#### Data

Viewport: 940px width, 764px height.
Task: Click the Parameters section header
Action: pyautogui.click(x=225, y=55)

########
#### Data

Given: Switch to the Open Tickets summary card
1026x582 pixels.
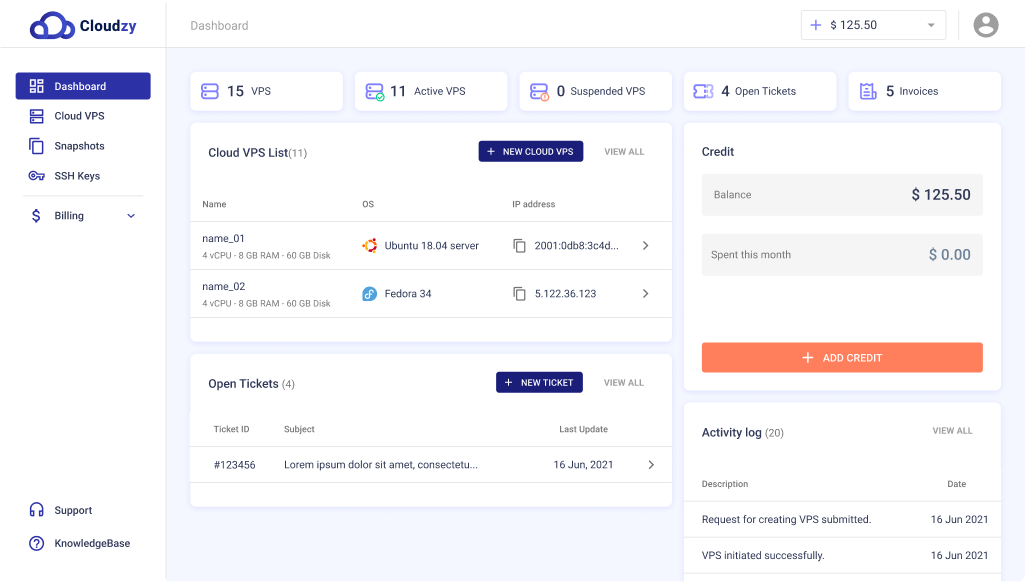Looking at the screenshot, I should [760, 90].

########

*To be done*
Extract each line of the rows above that contains the string "Task". The match is case-sensitive.

*Solution to the problem*
Task: Click the Parameters section header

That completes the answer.